**The problem**
Only the lines from the one containing "Instruction: Choose the hand Move tool" through the end of the records should be retyped, exactly and including both ends; pictures stay out.

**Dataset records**

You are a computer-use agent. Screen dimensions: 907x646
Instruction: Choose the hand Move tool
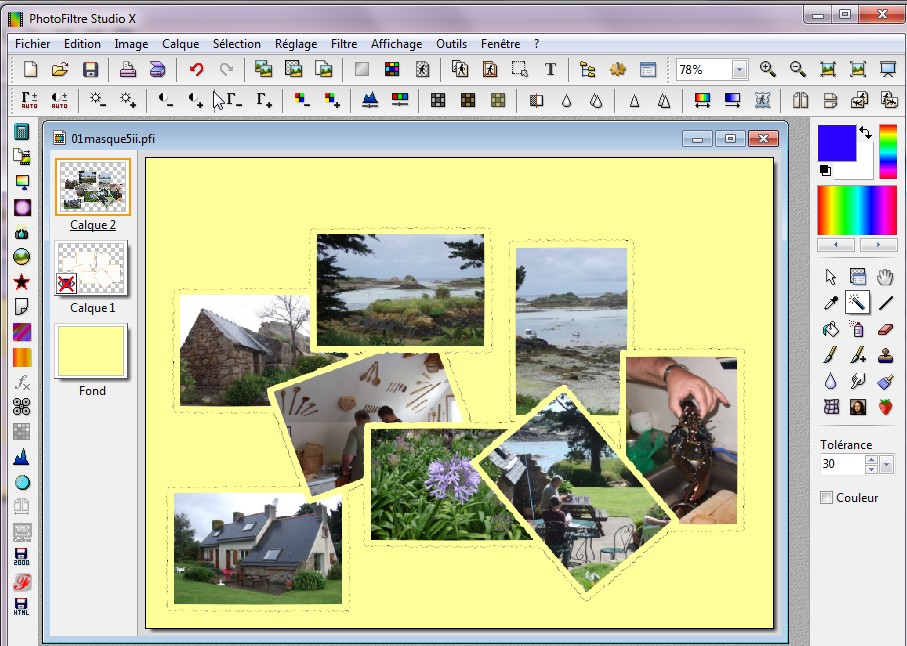coord(885,277)
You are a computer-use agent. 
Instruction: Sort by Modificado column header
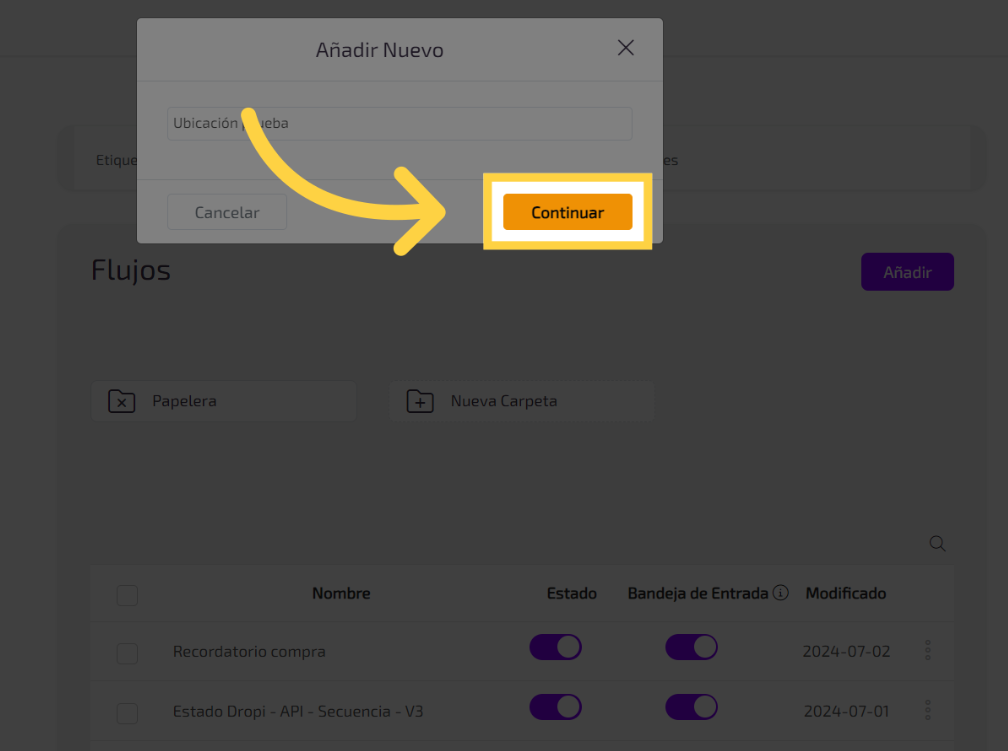(x=845, y=593)
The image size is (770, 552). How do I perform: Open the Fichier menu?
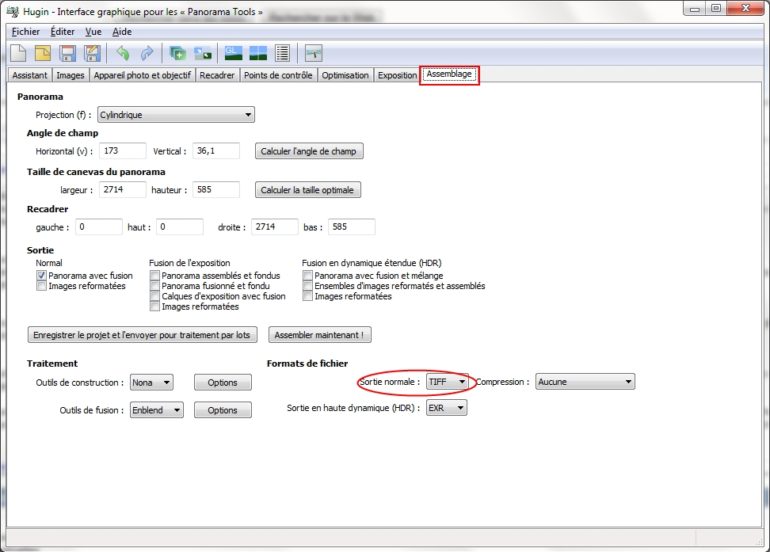25,32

**Completed exercise**
Instruction: Choose the hand Move tool
coord(885,277)
You are a computer-use agent. 
Instruction: Sort by Modificado column header
(x=845, y=593)
The image size is (770, 552). How do I perform: Open the Fichier menu?
25,32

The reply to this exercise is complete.